(RECORD EXCERPTS begins)

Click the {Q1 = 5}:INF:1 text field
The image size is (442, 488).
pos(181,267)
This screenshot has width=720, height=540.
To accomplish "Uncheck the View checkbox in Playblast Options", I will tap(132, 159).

(RECORD EXCERPTS ends)
(RECORD EXCERPTS begins)

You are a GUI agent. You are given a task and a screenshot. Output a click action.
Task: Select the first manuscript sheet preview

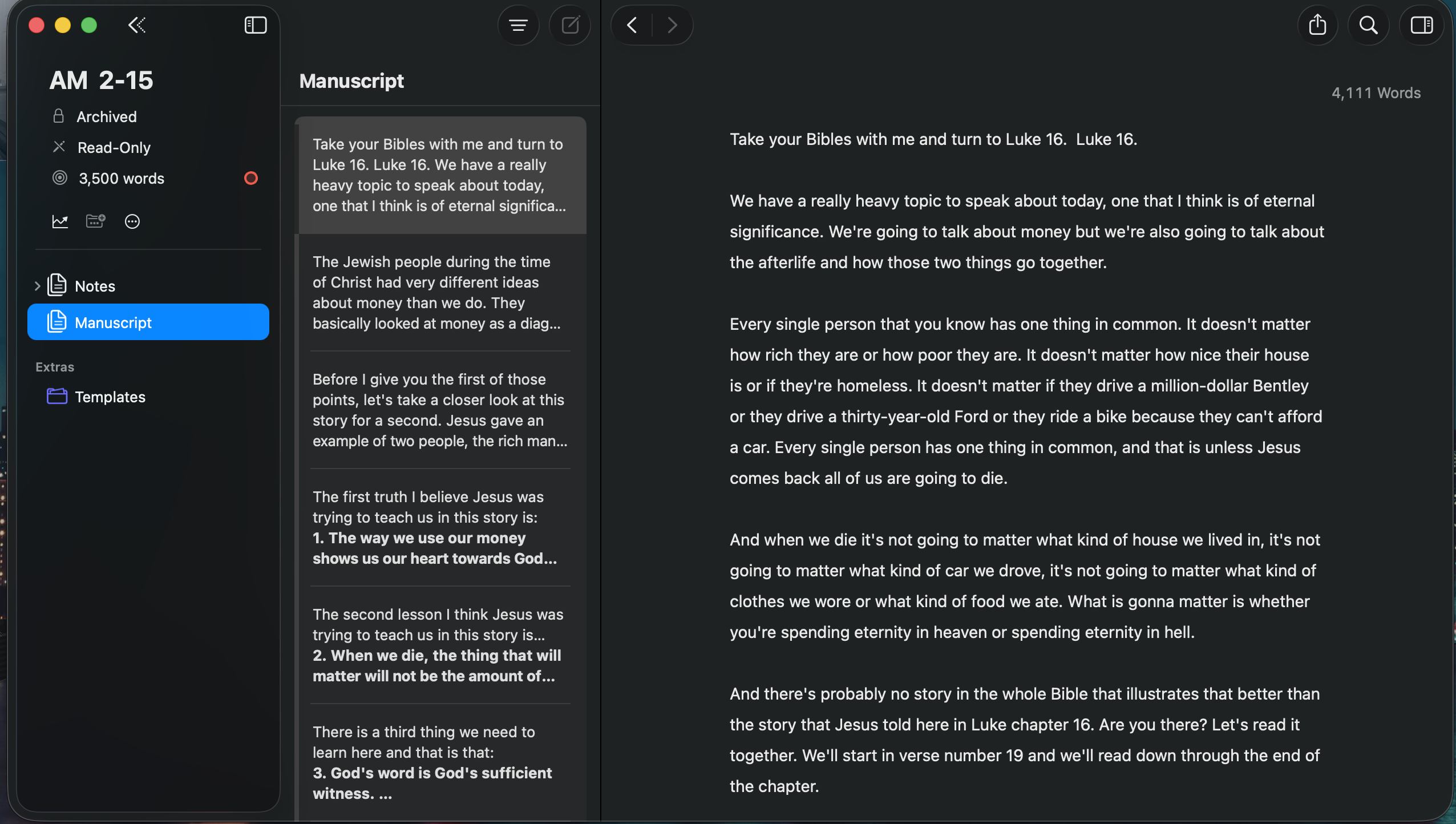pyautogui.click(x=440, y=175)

(RECORD EXCERPTS ends)

**PROBLEM TO WORK ON**
All lines above in which the word "screenshot" occurs should be identified and copied.

**ANSWER TO THE PROBLEM**
This screenshot has width=720, height=540.
You are a GUI agent. You are given a task and a screenshot. Output a click action.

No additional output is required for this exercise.